The Kluge Prize, which is awarded every two years and now comes with a $500,000 award, is given to those whose scholarship has resonated both inside and outside academia. Chauncey said he intends to collaborate with the library’s historians and curators on its AIDS Memorial Quilt archive collection.
“There was a lot of opposition to doing it,” he said, referring to the study of gay history. “Which is one reason it’s so meaningful to me that the Library of Congress has recognized the importance of this work.”
Previous Kluge winners include the political theorist Danielle Allen, the former president of Brazil Fernando Henrique Cardoso, and the historians Drew Gilpin Faust and John Hope Franklin.
Faust said she has admired Chauncey’s work from a distance, whether his efforts in helping overturn the Defense of Marriage Act or pushing to establish marriage equality. (Chauncey has provided testimony or acted as an expert witness in more than 30 court cases tied to L.G.B.T.Q. rights.)

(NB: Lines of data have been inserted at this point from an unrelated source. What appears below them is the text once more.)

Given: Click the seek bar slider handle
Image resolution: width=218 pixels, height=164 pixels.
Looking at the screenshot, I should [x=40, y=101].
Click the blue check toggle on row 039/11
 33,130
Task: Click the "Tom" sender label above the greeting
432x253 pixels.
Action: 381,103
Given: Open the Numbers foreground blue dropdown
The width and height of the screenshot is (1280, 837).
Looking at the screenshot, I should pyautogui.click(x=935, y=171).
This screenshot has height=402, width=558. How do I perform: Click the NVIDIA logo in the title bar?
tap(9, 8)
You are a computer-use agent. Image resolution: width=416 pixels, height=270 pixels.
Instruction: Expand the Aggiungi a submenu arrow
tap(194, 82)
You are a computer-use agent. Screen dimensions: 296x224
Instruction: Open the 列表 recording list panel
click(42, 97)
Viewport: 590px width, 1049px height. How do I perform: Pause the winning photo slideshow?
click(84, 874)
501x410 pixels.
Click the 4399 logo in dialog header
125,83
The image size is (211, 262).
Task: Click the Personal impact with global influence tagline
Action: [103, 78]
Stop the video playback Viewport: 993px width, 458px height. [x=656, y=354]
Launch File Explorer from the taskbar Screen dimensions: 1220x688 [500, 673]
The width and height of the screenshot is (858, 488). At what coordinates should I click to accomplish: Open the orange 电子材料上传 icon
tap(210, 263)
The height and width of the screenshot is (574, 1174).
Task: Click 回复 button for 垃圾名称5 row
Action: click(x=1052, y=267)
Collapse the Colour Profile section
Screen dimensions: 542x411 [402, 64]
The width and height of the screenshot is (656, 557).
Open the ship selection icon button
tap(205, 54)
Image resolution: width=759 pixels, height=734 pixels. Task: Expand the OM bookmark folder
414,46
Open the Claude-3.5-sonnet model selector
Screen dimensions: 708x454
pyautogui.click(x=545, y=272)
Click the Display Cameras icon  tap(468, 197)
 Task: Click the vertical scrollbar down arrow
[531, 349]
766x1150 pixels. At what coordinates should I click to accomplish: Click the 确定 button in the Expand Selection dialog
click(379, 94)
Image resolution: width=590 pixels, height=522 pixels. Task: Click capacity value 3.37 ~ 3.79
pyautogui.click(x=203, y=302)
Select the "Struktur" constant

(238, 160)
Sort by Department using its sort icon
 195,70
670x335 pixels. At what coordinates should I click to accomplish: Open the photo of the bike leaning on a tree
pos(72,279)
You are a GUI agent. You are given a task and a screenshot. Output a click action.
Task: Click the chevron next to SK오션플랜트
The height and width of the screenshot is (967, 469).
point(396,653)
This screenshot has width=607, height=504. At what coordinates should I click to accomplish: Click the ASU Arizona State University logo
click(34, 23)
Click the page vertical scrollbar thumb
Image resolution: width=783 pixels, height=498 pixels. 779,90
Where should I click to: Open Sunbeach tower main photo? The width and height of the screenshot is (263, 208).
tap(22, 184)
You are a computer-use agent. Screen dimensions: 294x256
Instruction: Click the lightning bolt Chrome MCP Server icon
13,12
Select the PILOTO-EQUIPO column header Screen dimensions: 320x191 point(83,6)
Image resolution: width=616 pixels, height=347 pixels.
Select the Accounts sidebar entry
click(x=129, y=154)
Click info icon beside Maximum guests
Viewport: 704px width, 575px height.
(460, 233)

“At a time when the question of inclusion in American life is so front and center in people’s minds, and differences between us are being underscored and exacerbated by so many other events in public life, to make a statement in support of inclusion that George’s work represents is significant and welcome,” Faust said.
Mary L. Bonauto, a top civil rights leader, worked with Chauncey when she was one of the lead attorneys in Obergefell v. Hodges, the Supreme Court case that guaranteed a constitutional right to same-sex marriage. She lauded Chauncey for being the driving force behind friend of the court briefs and helping to sketch the history of discrimination faced by the L.G.B.T.Q. people who were often portrayed as predatory and damaged.
“What his work does is show the creation and maintenance of how you create discriminatory systems and views and how you maintain them,” she said. “And then how they get recycled over time.”
Chauncey, 67, received his undergraduate and doctoral degrees from Yale University, and served as the Samuel Knight Professor of History and American Studies there from 2006 to 2017. During his time there, he introduced the first lecture course on U.S. lesbian and gay history, for which he was awarded Yale’s teaching prize in 2012.
When Chauncey began researching gay history as a graduate student, he was warned it could be “professional suicide.” It was a very small field, he said, challenged by people like the American singer Anita Bryant, known for her anti-gay activism, and others who said the exposure to L.G.B.T.Q. people would threaten children.
Through his teachings, Chauncey said he has had to “convey both the almost unimaginable degree of repression that people face” as well as their “extraordinary resiliency.”
Chauncey said he was inspired to do this work through the research of other suppressed groups.
“Debates over who should be included in history are really often about who do we think should be included in American society today? Who should be respected in American society today?” he said. “And to establish Black history or women’s history or L.G.B.T.Q. history as a vibrant and respected field of historical scholarship is to lay a claim on the present as well as the past.”